■ Task objective: Repeat the records word for word, starting at the line that contains "Task: Filter product category by 私域产品" and ending with the last of the records. Leave the pictures out of your answer.

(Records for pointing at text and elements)
● ● ●

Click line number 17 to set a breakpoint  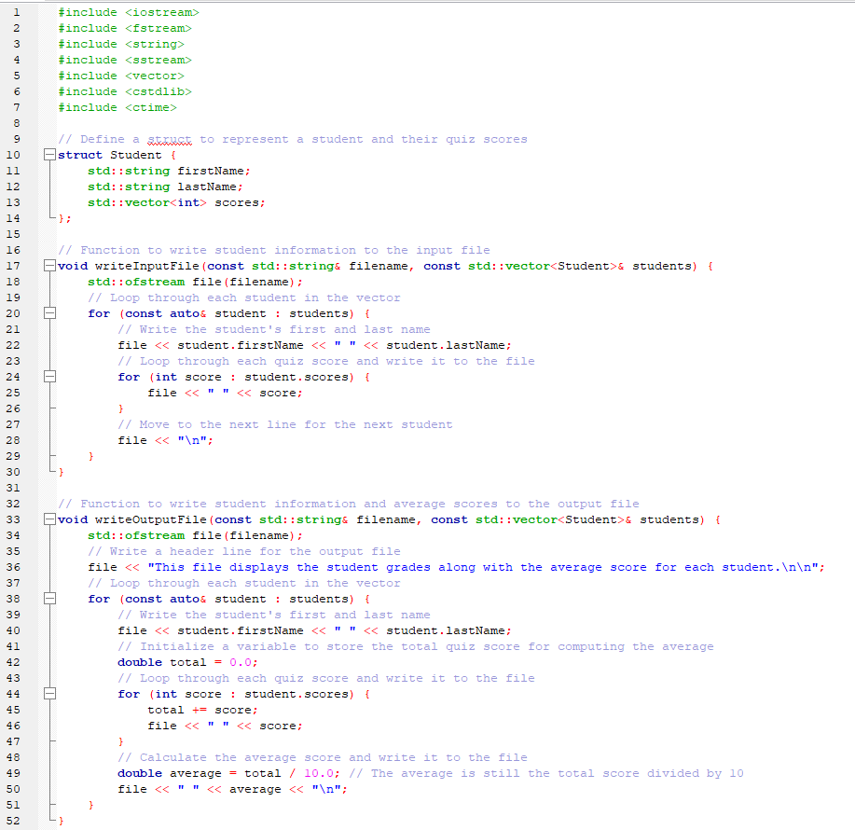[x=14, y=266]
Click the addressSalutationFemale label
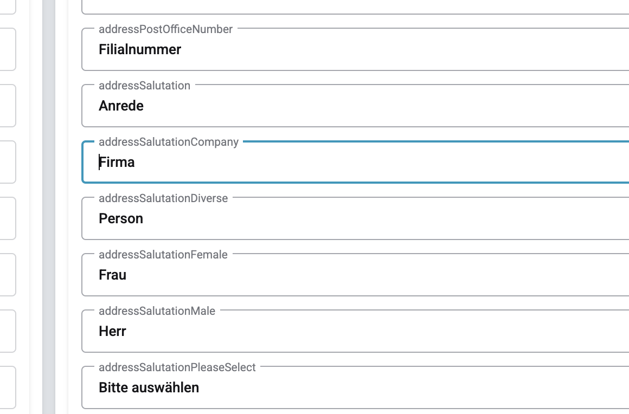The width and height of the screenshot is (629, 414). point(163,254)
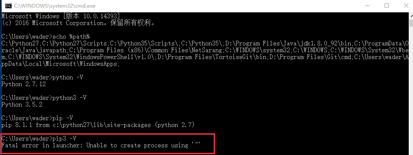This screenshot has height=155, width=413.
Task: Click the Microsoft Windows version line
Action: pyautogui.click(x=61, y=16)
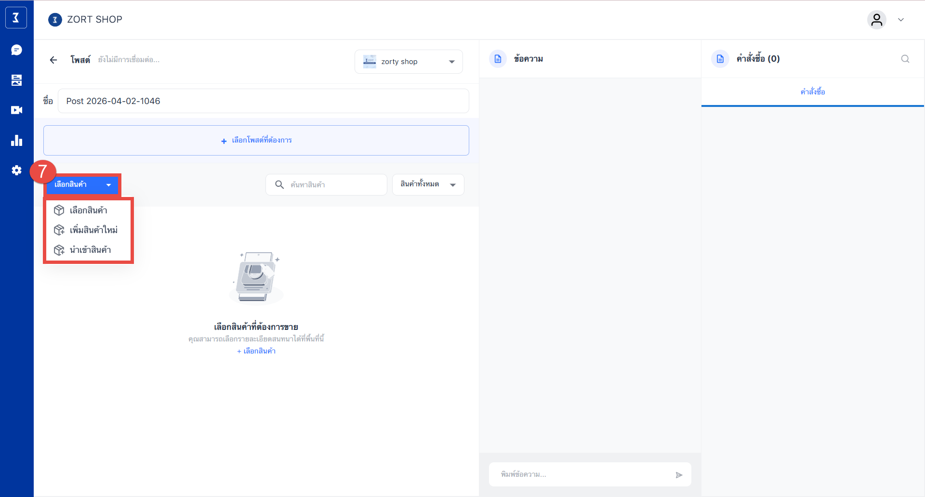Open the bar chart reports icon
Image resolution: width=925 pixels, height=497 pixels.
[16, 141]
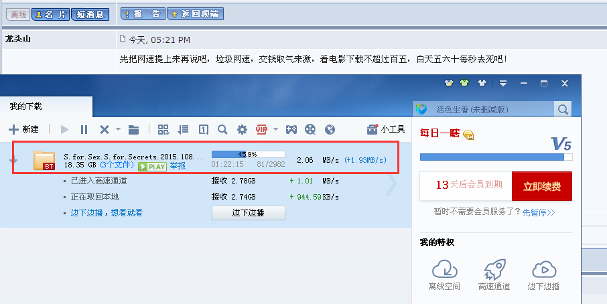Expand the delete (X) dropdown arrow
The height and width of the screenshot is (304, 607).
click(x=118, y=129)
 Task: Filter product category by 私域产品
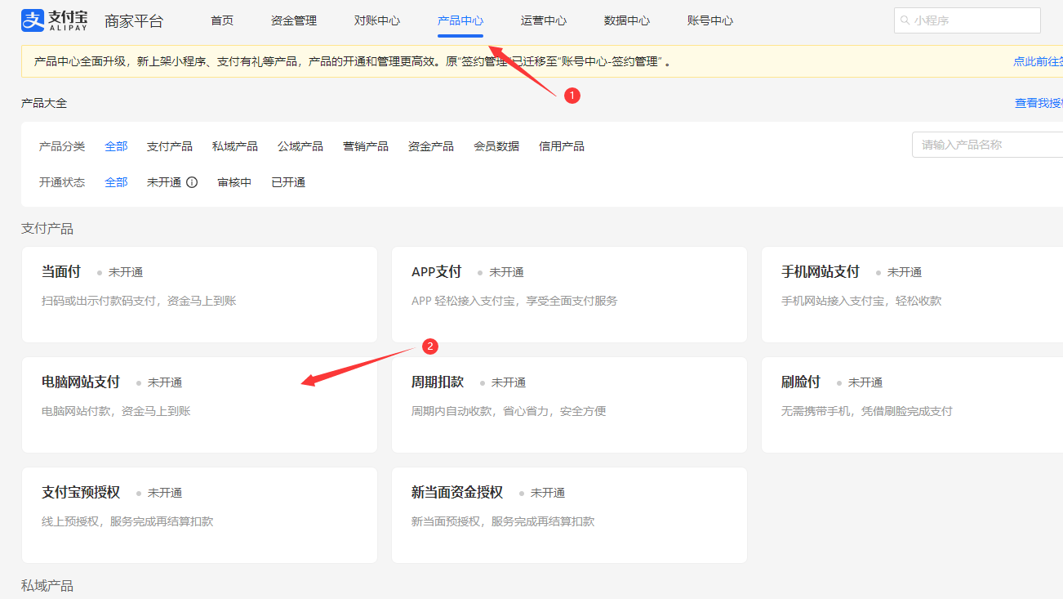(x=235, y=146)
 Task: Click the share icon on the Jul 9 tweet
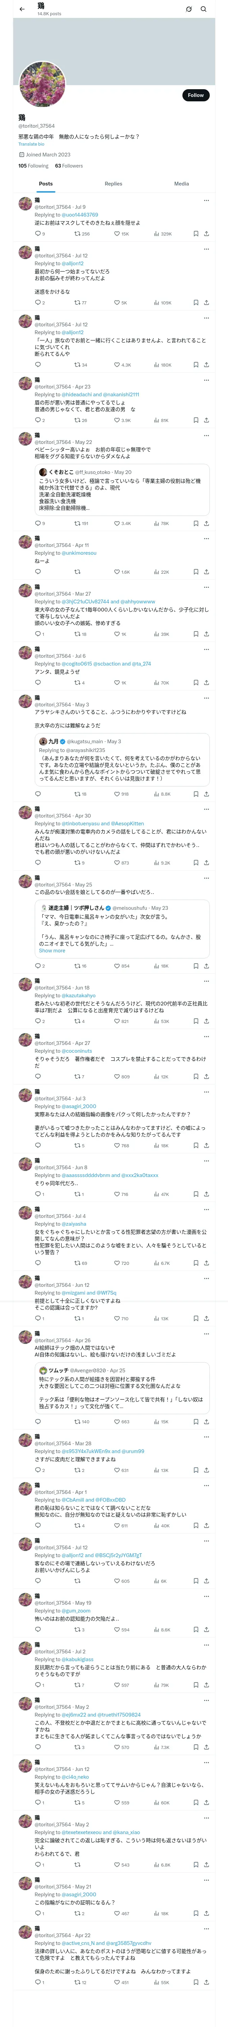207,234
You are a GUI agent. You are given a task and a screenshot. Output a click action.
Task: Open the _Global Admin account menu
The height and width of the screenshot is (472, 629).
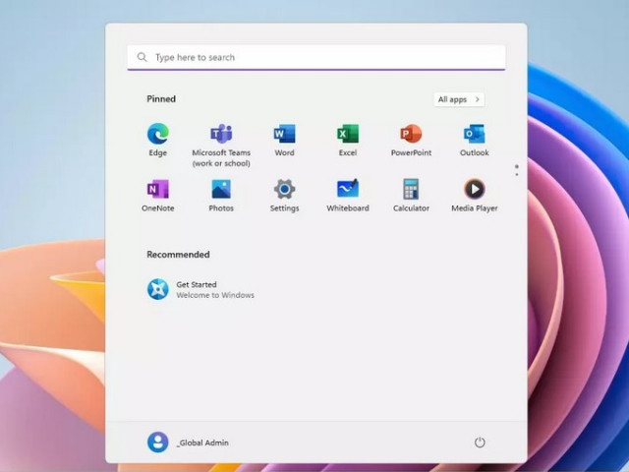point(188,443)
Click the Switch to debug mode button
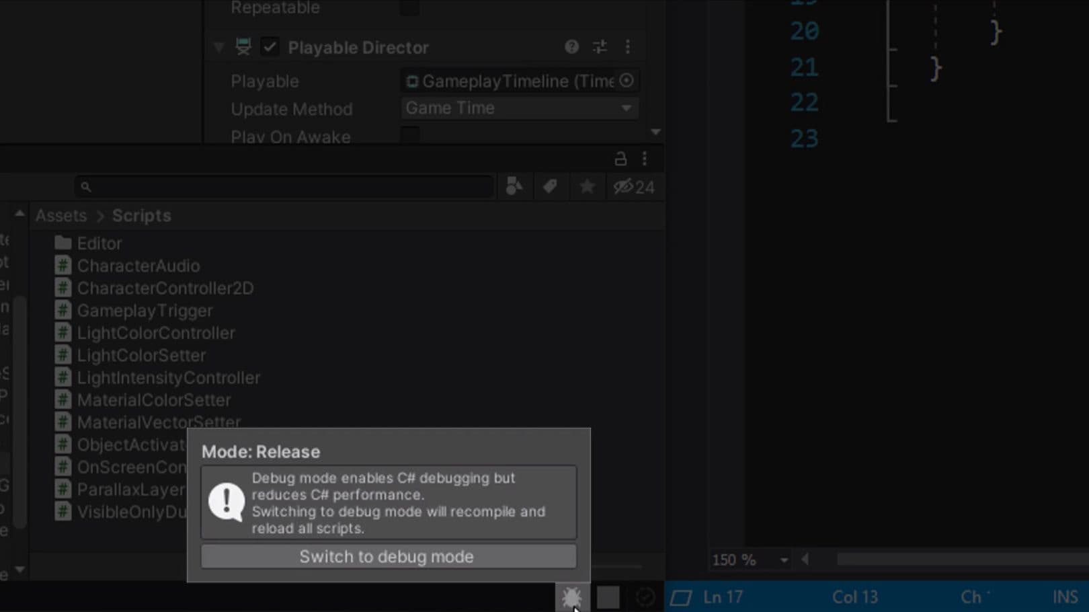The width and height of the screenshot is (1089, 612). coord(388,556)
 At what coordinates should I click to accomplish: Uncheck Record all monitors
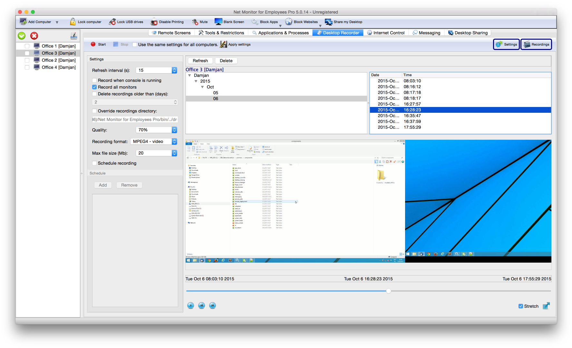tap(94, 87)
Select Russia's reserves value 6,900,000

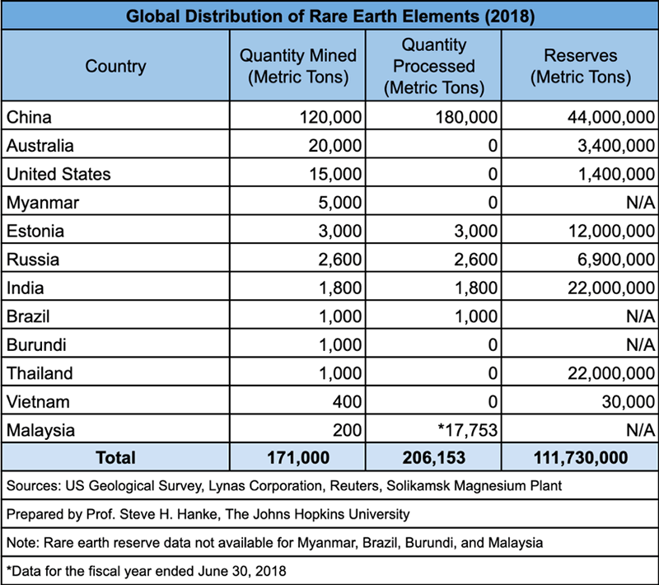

● ● ●

■ Completed task:
 Task: Filter product category by 私域产品
(x=235, y=146)
 Task: Click the share icon on the Jul 9 tweet
207,234
You are a GUI agent. You are given a task and a screenshot. Output a click action.
Task: Open the _Global Admin account menu
The height and width of the screenshot is (472, 629).
point(188,443)
Click the Switch to debug mode button
The width and height of the screenshot is (1089, 612). coord(388,556)
 At what coordinates should I click to accomplish: Uncheck Record all monitors
tap(94, 87)
Select Russia's reserves value 6,900,000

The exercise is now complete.